Although new vehicle prices have not yet seen the full brunt of tariff impacts, repair expenses are increasing significantly. Analysts warn that the combination of economic pressure, technological complexity, and trade policies is making routine vehicle maintenance more expensive than ever.
A mix of factors is driving this spike. The average age of cars on U.S. roads continues to rise, meaning older vehicles require more frequent maintenance. At the same time, newer cars are packed with advanced technology that is harder to repair and requires highly skilled technicians, a resource in short supply. The technician shortage alone is amplifying labor costs, while tariffs are pushing up the price of imported replacement parts.

The impact of tariffs on the wider automotive industry is becoming clear. Ford expects a $3 billion tariff hit in 2025, Reuters reported, while Volkswagen plans to increase some model prices by up to 7%, according to MotorTrend. Although carmakers have tried to shield buyers from these costs, many are reaching a breaking point, and higher showroom prices are increasingly likely.

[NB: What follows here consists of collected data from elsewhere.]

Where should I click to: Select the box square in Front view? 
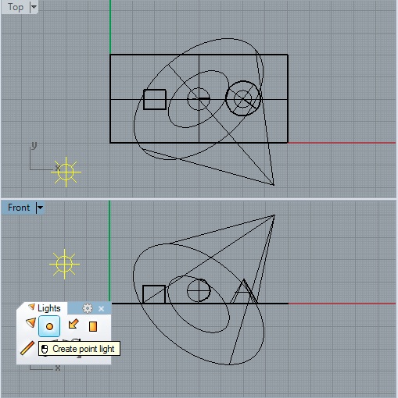click(x=154, y=294)
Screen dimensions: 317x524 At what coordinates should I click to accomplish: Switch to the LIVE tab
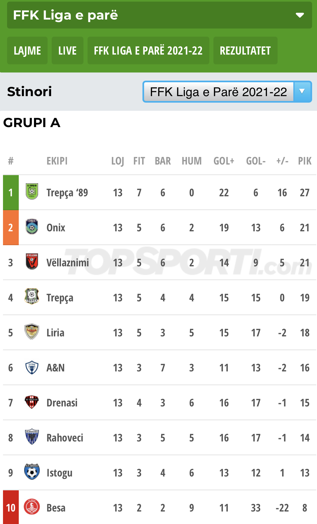(x=67, y=51)
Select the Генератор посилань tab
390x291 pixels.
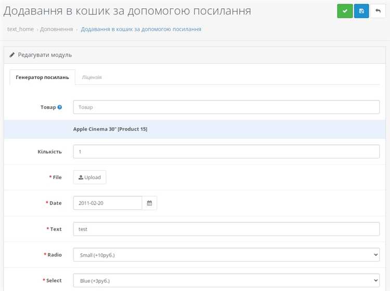[x=42, y=77]
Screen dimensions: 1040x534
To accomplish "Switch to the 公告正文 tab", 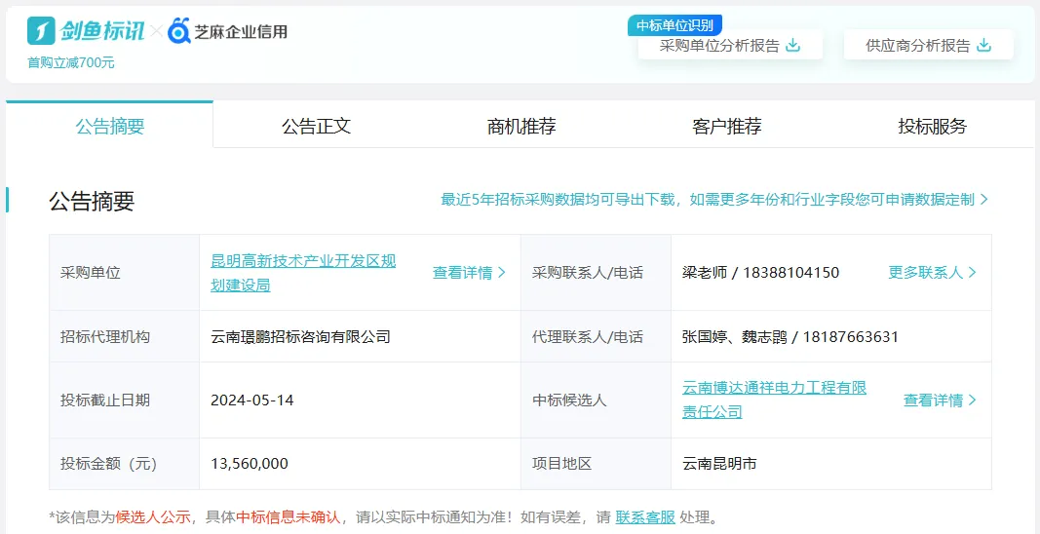I will coord(316,126).
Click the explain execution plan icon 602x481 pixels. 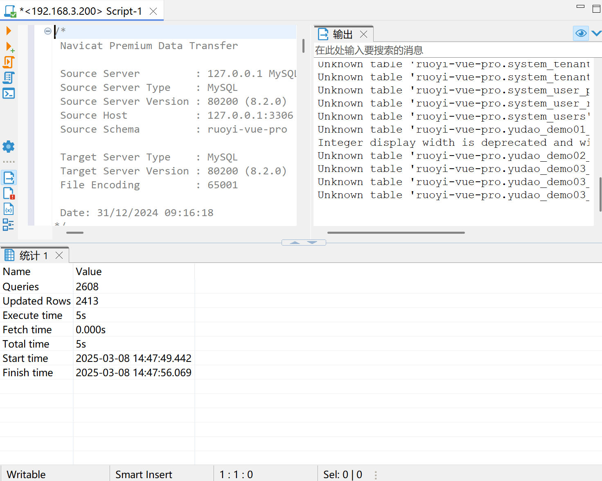(x=9, y=78)
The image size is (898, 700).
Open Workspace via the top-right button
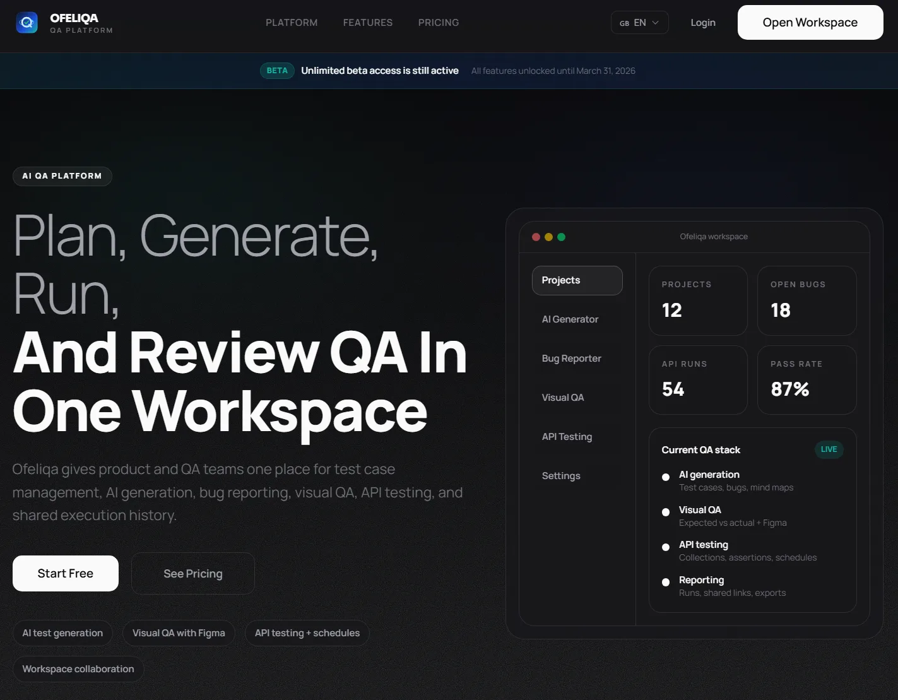(x=810, y=22)
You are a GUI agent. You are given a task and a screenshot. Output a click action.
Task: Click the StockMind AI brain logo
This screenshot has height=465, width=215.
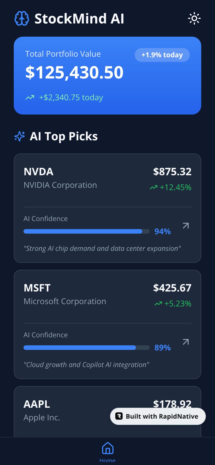point(22,19)
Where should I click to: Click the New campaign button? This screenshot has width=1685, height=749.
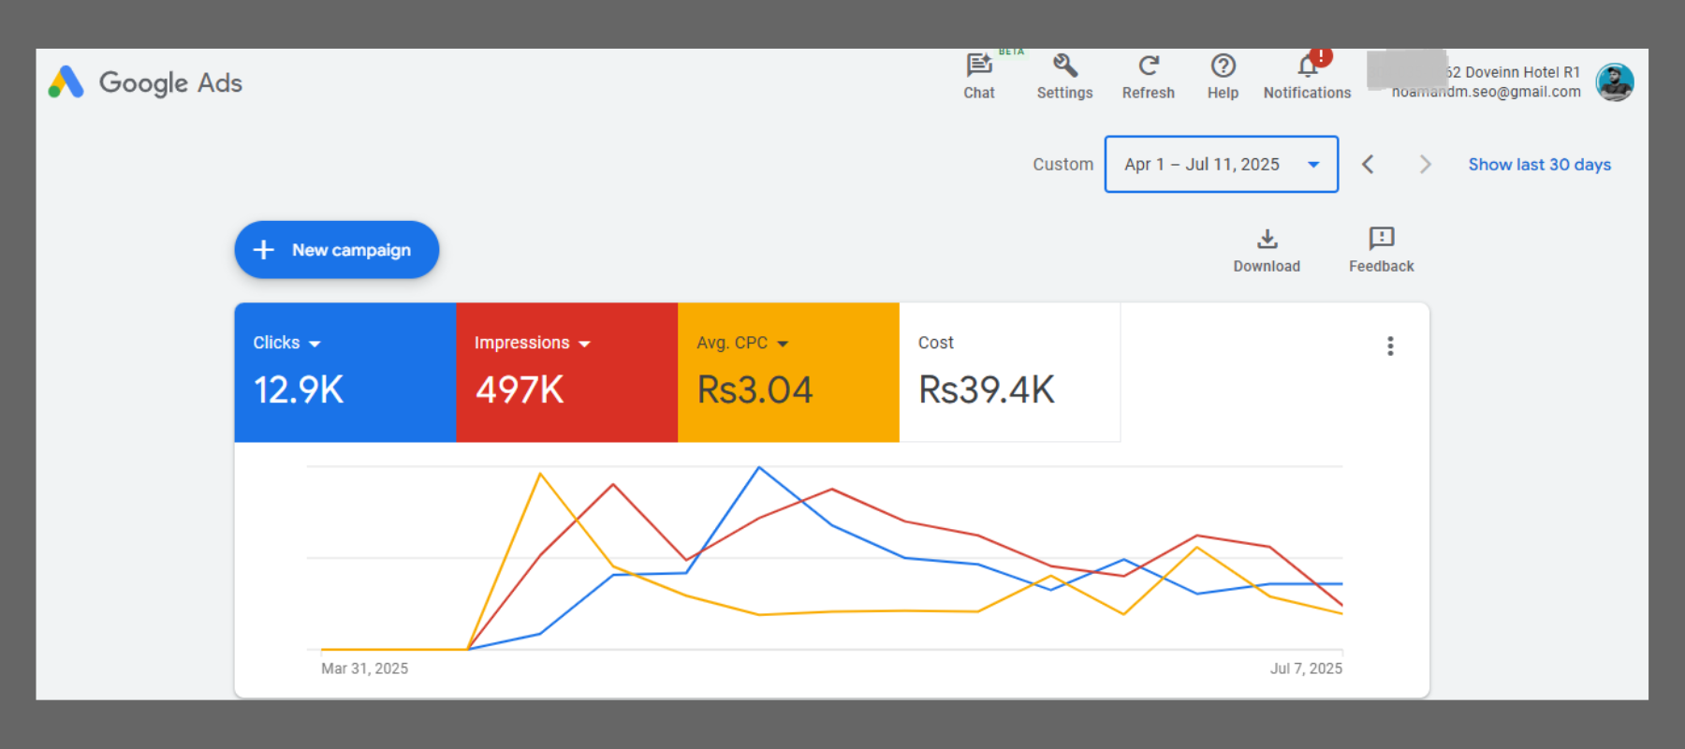point(337,250)
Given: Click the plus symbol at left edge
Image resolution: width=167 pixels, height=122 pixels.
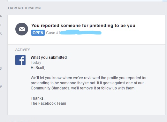Looking at the screenshot, I should [1, 25].
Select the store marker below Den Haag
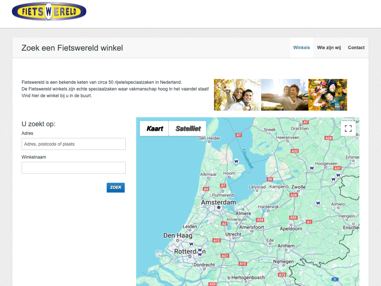This screenshot has width=381, height=286. point(191,244)
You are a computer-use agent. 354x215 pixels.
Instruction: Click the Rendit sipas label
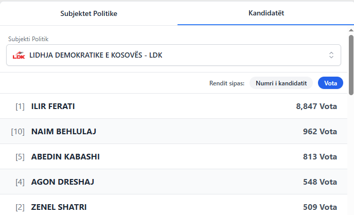click(227, 83)
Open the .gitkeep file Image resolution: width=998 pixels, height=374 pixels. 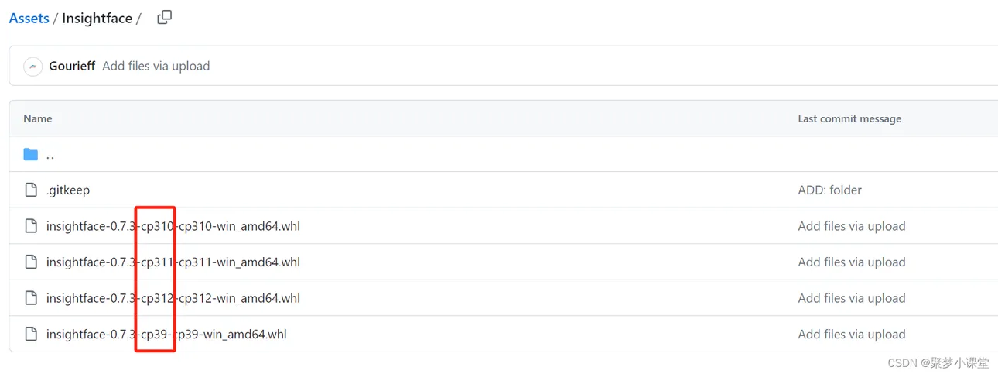pyautogui.click(x=68, y=190)
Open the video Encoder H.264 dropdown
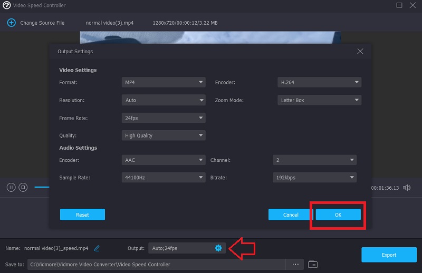 pos(319,82)
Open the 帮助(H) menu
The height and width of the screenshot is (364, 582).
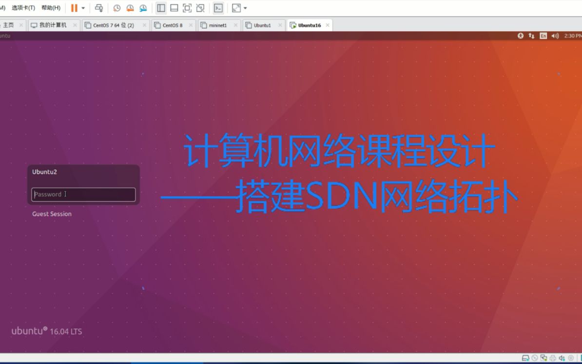[x=50, y=8]

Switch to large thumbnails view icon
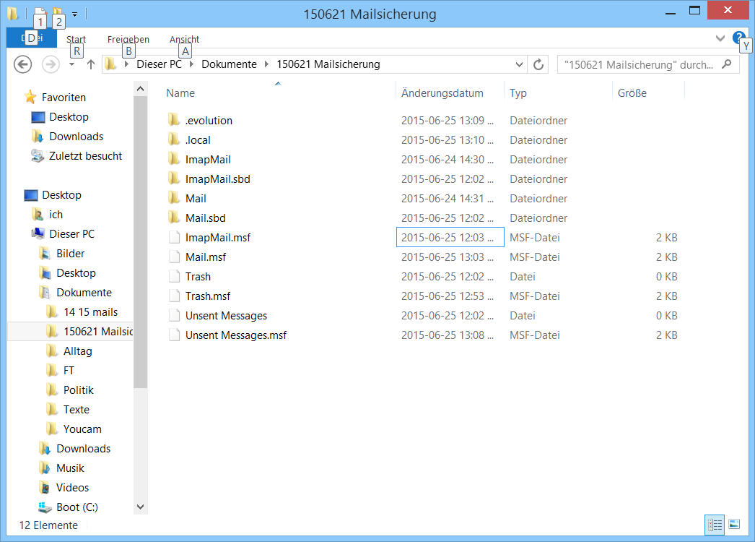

Market signals already point to rising costs. Kelley Blue Book data shows new car prices jumped 2.6% from July to August, the biggest one-month increase in nearly two years. While promotions and incentives remain available, analysts suggest drivers could face far steeper hikes if tariffs continue.

For consumers weighing whether to buy now, experts note that new cars lose up to 20% of their value in the first year, and ownership comes with higher insurance and registration fees. Gently used cars remain a strong value, even as demand grows. Models such as the Toyota RAV4, starting at $29,800, and the Ford F-150, at $38,810, are still holding relatively steady in affordability, with Ford benefiting from a strong pro-America sales campaign despite tariff pressures.
Economists warn that both repair and purchase costs could climb even further by 2026, with average tariffs projected to continue rising through 2028. For drivers, the financial burden of keeping vehicles on the road, or buying new ones, is set to become an even greater challenge in the years ahead.